**WORK TO COMPLETE**
Transcribe exactly the line that contains "Open the Storage Spaces icon" and every line after it to the end of the entries, and nothing more.

**DATA EXTRACTS**
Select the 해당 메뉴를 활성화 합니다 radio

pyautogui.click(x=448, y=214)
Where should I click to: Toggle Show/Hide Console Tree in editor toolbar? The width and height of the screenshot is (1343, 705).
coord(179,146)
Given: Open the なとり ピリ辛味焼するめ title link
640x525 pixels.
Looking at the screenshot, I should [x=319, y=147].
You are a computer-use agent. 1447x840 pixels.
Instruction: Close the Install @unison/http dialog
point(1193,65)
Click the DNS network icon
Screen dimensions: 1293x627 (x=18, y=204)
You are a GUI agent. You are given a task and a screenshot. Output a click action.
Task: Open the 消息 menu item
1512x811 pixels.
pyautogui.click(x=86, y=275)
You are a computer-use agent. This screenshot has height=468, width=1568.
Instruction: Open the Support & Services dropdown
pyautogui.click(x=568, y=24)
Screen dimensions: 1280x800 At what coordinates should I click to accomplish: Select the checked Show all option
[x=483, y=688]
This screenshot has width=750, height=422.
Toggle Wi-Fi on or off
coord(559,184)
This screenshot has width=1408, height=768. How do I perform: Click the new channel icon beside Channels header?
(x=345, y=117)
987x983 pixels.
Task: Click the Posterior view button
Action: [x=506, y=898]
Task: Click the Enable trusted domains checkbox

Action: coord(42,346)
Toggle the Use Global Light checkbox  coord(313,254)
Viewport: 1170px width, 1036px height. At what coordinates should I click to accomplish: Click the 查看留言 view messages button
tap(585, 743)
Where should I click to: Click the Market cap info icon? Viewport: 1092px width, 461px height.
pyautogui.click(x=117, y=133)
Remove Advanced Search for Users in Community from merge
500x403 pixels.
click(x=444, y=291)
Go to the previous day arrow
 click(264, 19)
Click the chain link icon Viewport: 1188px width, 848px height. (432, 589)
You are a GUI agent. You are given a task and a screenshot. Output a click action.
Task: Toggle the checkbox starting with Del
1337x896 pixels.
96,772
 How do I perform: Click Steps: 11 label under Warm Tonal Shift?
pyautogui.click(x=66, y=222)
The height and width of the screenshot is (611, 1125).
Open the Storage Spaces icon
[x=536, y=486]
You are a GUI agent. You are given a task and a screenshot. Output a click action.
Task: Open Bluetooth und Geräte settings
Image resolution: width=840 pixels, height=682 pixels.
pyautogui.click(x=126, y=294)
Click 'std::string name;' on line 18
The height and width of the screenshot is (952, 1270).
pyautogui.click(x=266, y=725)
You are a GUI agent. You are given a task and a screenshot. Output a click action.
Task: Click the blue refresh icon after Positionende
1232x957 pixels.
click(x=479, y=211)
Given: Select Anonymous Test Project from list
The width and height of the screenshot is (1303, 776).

**WRITTEN SOLUTION**
Open the Storage Spaces icon
[x=536, y=486]
You are a GUI agent. You are given a task and a screenshot. Output a click action.
Task: Open Bluetooth und Geräte settings
Image resolution: width=840 pixels, height=682 pixels.
pyautogui.click(x=126, y=294)
Click 'std::string name;' on line 18
The height and width of the screenshot is (952, 1270).
pyautogui.click(x=266, y=725)
You are a GUI agent. You are given a task and a screenshot. Output a click action.
Task: Click the blue refresh icon after Positionende
1232x957 pixels.
click(x=479, y=211)
Given: Select Anonymous Test Project from list
The width and height of the screenshot is (1303, 776).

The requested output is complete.